____ Records to use

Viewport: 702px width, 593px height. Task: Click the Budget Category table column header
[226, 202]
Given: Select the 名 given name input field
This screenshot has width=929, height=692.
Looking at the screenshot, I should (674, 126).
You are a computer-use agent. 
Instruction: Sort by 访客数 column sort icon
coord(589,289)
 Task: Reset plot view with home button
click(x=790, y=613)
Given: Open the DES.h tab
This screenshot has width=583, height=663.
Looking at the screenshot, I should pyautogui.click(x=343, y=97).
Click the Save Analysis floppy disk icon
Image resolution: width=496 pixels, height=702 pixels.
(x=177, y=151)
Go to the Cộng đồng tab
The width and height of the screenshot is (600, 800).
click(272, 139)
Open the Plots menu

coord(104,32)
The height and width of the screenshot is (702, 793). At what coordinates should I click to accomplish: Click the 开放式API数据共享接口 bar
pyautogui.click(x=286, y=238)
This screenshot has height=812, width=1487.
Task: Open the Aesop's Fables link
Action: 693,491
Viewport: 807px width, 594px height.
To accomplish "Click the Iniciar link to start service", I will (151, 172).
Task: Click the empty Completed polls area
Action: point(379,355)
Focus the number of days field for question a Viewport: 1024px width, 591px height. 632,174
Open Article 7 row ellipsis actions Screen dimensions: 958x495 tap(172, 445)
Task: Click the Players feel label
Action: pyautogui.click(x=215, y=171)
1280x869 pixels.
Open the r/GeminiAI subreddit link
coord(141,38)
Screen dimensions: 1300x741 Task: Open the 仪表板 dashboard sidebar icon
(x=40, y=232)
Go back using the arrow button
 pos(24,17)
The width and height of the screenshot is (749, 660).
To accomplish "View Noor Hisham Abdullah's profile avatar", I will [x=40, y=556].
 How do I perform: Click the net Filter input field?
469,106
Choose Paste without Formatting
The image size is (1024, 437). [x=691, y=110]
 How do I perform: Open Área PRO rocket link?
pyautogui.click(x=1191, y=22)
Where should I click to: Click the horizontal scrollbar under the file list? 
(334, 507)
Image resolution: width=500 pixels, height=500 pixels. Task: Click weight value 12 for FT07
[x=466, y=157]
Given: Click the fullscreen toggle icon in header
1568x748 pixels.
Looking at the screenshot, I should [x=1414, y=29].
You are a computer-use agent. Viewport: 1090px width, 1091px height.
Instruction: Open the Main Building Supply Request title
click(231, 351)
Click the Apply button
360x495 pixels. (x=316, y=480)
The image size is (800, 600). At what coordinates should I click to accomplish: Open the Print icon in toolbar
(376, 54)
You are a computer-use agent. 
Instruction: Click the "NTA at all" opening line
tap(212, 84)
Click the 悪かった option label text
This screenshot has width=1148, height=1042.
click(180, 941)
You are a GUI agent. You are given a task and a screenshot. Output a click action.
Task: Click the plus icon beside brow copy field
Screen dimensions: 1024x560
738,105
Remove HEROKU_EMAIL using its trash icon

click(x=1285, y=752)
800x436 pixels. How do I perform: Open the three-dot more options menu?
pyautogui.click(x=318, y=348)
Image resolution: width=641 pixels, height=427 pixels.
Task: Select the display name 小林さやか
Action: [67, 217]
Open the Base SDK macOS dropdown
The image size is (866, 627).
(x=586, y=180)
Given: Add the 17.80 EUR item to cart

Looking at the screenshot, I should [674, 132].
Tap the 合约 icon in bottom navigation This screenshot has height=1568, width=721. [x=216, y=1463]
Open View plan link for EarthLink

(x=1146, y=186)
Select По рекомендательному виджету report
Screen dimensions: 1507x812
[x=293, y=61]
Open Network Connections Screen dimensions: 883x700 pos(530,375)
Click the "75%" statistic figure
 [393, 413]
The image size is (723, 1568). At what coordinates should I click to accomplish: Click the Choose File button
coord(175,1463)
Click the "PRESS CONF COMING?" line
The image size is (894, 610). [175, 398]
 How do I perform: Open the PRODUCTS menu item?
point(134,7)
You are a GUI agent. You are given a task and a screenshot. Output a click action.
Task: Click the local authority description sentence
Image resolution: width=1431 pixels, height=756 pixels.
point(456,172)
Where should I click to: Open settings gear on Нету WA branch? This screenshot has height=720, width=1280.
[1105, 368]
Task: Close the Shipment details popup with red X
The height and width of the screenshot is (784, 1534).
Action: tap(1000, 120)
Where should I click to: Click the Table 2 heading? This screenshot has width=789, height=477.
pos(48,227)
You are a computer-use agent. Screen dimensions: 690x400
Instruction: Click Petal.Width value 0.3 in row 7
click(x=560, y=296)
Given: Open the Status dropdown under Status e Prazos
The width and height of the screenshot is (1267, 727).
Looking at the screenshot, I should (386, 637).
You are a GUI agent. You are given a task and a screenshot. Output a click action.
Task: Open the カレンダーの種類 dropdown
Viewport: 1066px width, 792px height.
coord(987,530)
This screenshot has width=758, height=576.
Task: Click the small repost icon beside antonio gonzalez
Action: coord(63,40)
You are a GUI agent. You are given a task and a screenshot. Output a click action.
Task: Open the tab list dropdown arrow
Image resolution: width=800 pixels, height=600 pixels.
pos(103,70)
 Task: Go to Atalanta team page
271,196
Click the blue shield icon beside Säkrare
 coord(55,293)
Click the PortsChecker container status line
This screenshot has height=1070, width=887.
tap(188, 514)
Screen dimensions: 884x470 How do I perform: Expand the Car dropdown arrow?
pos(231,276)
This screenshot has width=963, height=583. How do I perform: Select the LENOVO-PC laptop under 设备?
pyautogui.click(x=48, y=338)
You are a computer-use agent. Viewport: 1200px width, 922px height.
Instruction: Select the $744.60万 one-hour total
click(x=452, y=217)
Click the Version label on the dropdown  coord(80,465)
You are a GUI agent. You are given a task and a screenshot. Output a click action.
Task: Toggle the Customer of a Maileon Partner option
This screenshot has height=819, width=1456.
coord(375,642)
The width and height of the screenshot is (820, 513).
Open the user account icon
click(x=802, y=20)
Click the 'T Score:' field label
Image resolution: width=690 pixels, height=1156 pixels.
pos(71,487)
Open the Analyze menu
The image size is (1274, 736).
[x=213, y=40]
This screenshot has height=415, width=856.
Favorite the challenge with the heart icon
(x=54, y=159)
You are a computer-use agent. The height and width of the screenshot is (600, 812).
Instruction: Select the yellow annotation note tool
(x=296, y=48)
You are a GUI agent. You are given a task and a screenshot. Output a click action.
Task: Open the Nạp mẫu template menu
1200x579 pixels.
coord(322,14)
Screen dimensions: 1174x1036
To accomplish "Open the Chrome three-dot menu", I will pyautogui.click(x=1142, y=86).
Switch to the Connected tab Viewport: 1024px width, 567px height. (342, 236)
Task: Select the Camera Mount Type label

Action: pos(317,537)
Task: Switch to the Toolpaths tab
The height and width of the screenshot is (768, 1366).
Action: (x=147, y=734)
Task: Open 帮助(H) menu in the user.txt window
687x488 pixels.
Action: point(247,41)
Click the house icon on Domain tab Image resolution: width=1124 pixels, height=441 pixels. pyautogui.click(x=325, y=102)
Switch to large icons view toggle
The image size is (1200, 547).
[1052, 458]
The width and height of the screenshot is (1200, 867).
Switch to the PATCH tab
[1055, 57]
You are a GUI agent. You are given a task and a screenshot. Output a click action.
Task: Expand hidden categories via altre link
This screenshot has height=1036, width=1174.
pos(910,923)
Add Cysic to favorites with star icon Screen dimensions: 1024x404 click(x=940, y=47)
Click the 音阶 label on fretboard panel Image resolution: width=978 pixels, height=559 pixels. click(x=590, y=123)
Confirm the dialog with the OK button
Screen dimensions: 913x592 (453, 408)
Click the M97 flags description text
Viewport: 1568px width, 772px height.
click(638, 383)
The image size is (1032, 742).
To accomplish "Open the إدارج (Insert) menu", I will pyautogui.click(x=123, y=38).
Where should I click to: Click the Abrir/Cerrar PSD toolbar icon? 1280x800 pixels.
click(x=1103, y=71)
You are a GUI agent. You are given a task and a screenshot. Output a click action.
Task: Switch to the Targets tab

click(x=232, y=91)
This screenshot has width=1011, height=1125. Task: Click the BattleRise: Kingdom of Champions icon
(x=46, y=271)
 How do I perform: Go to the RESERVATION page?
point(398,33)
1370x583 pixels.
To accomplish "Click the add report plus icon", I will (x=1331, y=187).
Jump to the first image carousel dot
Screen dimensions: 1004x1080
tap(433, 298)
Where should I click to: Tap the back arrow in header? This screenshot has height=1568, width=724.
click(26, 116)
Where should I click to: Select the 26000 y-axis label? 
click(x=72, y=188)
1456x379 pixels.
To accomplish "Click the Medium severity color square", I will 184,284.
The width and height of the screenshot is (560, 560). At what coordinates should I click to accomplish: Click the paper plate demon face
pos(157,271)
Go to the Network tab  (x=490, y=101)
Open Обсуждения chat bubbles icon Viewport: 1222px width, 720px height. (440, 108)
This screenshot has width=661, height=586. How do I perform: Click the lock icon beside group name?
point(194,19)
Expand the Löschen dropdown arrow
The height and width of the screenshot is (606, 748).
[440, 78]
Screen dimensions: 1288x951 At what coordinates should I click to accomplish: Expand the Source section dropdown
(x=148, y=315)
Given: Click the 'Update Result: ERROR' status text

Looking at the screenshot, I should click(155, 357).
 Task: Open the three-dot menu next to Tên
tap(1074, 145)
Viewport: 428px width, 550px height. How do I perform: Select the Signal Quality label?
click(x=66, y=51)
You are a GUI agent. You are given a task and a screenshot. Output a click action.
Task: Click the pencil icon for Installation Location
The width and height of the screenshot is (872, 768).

________

(What needs to be done):
Collect every line with the string "Network" from the records, and copy each.

(Response):
Open Network Connections Screen dimensions: 883x700 pos(530,375)
Go to the Network tab  (x=490, y=101)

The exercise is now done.